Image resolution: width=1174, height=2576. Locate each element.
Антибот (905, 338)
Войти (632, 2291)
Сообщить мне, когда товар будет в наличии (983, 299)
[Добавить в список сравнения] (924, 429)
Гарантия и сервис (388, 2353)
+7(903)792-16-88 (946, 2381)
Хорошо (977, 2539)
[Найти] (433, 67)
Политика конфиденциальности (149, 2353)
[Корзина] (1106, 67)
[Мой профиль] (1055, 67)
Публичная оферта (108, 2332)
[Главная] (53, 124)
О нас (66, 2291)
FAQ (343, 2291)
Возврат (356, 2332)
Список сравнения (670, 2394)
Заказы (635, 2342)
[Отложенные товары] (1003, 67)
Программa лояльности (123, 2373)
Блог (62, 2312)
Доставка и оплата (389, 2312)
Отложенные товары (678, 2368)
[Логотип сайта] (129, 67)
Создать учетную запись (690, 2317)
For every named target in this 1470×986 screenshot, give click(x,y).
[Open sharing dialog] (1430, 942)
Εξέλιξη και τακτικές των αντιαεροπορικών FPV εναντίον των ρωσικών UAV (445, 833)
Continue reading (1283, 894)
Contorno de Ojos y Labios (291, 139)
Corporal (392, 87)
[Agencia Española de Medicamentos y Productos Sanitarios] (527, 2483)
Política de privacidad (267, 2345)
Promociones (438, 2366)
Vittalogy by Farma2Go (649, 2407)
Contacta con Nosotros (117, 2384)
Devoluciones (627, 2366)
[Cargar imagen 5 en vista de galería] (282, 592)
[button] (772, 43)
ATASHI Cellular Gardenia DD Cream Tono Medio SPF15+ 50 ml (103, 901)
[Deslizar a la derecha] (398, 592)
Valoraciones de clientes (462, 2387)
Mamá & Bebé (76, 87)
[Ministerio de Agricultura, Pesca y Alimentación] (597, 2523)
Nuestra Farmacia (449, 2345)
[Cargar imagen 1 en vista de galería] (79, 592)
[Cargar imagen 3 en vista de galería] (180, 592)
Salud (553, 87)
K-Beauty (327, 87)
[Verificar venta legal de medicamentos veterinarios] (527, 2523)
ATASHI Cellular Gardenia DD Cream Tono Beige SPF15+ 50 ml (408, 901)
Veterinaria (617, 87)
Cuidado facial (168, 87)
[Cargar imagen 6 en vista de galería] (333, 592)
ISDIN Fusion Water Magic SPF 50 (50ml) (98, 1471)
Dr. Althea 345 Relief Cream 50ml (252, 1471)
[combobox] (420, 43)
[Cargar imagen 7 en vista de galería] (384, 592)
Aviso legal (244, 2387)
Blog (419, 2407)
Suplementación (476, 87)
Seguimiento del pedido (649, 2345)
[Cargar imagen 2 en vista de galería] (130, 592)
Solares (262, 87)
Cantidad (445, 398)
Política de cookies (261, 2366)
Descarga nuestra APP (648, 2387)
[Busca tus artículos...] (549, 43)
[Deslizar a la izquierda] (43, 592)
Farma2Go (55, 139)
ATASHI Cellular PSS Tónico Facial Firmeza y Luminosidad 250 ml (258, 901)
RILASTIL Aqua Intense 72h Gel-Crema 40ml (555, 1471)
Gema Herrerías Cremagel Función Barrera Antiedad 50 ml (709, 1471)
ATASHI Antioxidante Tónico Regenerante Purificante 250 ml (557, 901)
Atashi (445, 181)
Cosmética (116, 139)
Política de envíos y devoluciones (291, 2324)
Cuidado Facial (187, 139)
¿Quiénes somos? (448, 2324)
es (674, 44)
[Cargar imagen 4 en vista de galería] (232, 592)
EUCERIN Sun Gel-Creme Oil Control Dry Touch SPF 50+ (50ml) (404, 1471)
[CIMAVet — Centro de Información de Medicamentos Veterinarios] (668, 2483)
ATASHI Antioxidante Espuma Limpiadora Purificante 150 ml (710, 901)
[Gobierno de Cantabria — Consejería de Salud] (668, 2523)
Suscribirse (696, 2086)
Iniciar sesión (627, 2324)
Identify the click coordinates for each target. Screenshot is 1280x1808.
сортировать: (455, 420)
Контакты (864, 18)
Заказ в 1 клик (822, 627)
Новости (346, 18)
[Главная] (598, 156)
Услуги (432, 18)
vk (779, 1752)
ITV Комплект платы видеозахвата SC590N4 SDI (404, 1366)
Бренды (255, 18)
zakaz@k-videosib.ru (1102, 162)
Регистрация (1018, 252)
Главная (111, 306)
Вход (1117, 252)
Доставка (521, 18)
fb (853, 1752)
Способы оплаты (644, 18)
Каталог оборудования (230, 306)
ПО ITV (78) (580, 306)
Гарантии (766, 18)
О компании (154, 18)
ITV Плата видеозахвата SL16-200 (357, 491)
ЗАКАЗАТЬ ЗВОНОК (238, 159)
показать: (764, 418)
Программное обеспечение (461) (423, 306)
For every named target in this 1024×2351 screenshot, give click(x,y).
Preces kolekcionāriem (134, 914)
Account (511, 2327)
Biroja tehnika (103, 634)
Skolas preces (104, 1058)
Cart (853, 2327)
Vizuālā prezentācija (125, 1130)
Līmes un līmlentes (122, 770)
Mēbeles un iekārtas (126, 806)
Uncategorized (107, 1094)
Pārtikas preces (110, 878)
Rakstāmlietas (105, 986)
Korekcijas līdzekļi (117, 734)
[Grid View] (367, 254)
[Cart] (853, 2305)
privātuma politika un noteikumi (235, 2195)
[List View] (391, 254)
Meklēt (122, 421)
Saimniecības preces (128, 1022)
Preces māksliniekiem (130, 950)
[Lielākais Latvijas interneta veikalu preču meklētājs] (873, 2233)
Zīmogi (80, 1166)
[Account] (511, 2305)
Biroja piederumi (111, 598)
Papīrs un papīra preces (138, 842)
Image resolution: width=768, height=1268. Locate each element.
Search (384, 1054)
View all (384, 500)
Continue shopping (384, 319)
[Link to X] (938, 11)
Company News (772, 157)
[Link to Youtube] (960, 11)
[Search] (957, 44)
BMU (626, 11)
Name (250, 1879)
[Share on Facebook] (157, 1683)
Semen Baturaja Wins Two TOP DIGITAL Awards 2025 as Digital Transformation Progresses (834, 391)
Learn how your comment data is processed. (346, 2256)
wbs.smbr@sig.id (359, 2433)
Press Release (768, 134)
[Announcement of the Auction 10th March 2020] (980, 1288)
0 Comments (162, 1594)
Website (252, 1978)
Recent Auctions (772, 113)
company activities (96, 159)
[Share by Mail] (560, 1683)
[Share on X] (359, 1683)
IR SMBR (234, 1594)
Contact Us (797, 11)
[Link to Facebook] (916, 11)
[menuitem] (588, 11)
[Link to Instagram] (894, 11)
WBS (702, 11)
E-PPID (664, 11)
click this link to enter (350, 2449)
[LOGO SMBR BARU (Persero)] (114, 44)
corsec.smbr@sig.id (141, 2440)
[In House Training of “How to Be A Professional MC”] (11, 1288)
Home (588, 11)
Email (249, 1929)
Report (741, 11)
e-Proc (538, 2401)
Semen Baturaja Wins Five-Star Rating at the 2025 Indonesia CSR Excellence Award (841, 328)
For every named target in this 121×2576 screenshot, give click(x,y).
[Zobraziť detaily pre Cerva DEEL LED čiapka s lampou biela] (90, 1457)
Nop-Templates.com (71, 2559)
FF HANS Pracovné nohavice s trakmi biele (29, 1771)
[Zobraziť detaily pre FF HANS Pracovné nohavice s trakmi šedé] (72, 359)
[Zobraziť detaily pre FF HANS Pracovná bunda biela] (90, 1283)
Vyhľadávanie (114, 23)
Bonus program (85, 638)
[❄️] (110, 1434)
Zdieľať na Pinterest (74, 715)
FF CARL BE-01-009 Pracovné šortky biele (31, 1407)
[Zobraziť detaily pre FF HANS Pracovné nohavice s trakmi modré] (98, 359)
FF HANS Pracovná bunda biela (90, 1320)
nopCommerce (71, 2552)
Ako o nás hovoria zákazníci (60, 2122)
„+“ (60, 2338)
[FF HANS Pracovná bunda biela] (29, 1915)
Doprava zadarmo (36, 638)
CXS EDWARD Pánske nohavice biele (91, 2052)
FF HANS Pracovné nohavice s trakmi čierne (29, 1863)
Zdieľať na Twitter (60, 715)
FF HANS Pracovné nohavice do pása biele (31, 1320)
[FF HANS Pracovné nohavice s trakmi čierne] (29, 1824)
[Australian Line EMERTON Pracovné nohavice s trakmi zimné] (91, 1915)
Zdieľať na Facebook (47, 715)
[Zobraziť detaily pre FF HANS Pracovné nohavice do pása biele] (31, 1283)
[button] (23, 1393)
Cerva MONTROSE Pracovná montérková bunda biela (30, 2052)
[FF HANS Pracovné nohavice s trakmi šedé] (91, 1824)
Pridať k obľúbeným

What needs to be done:
Please retype the top of the data exactly, down to and including the line that holds "[Мой профиль] (1055, 67)", and nothing further.

Response:
Image resolution: width=1174, height=2576. Locate each element.
Антибот (905, 338)
Войти (632, 2291)
Сообщить мне, когда товар будет в наличии (983, 299)
[Добавить в список сравнения] (924, 429)
Гарантия и сервис (388, 2353)
+7(903)792-16-88 (946, 2381)
Хорошо (977, 2539)
[Найти] (433, 67)
Политика конфиденциальности (149, 2353)
[Корзина] (1106, 67)
[Мой профиль] (1055, 67)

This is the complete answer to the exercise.